Not a mandate, but a contract
THE NEXT American presidency may or may not come up with fresh, effective approaches to the country's most vexing problems, but if it does, it will not be because yesterday's election supplied the guidance.
For the second presidential election in a row, surveys of the voters showed an electorate that continues to be deeply divided on basic questions of security and domestic policy as well as deeply divided culturally and racially.
The meaning for the next administration in Washington is that claims of a mandate from yesterday's vote are certain to ring just as hollow as they did after the nail-biter four years ago between George Bush and Al Gore. Instead, the next president would be wiser to think of his election as a contract.
It is a simple lesson George W. Bush refused to heed after 2000, deciding instead to govern as if he had been elected in a landslide with a mandate to lead a conservative revolution.
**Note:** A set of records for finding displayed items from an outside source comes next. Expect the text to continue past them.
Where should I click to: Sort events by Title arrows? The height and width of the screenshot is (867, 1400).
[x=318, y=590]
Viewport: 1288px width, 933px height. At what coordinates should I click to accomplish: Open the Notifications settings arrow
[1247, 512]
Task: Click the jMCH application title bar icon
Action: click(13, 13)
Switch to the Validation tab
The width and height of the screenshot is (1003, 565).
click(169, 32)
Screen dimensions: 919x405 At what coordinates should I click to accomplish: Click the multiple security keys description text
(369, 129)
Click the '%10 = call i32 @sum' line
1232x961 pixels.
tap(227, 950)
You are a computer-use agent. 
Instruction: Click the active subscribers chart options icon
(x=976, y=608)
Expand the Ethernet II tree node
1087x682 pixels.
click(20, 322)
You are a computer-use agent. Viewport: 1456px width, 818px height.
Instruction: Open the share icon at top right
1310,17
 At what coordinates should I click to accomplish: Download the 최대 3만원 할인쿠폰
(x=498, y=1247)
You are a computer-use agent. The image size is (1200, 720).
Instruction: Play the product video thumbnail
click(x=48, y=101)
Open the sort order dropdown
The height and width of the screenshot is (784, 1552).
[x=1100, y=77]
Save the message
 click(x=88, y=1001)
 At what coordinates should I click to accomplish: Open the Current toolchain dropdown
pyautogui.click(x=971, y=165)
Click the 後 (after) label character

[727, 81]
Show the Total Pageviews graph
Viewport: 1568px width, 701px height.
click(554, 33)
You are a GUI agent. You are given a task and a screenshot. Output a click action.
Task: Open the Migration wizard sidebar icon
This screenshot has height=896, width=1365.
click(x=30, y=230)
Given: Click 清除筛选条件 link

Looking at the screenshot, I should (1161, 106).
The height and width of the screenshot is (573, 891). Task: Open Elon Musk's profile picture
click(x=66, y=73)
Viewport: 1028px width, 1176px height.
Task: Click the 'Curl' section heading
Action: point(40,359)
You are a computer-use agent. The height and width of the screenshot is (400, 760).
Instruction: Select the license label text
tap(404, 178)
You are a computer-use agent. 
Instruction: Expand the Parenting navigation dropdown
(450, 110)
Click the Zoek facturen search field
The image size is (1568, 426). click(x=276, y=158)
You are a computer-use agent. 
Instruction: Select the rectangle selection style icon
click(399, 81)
The result was a polarization in politics that has almost frozen the country in close divisions.
The big difference now is that the election followed both the 9/11 attacks and the invasion and occupation of Iraq.
According to the exit polls of voters, Americans closely split even on what they considered most important as voting issues.
The top two turned out to be the catchall of "moral values" (21 percent) and the economy and jobs (20 percent). Those who picked the former split for Bush roughly 5-1, while those who chose bread and butter split for John Kerry by a similarly lopsided margin.
Contrary to popular belief, the threat of international terrorism and the continuing war in Iraq were not the same issues, politically. Terrorism (18 percent said it was number one) continued to be a Bush strength; those voters who said it was their most important concern split for the president by even more than 5-1. However, among those most concerned about Iraq (15 percent), the advantage for Kerry was 76-23 percent.
By a statistically insignificant margin of 51-48, voters approved of Bush's handling of his job. By an equally insignificant margin, 49-47 percent, they said they favored the decision to go to war in Iraq. Perhaps more revealing by a narrow margin, 53-42 percent, voters said things are going badly as opposed to well in the war.
On their economic situation, 31 percent said it was better than four years ago, 29 percent said the reverse, and 39 percent said things were the same.
That kind of dissatisfaction is why this campaign was so hotly contested but the close result means that the prospects for solutions may remain distant.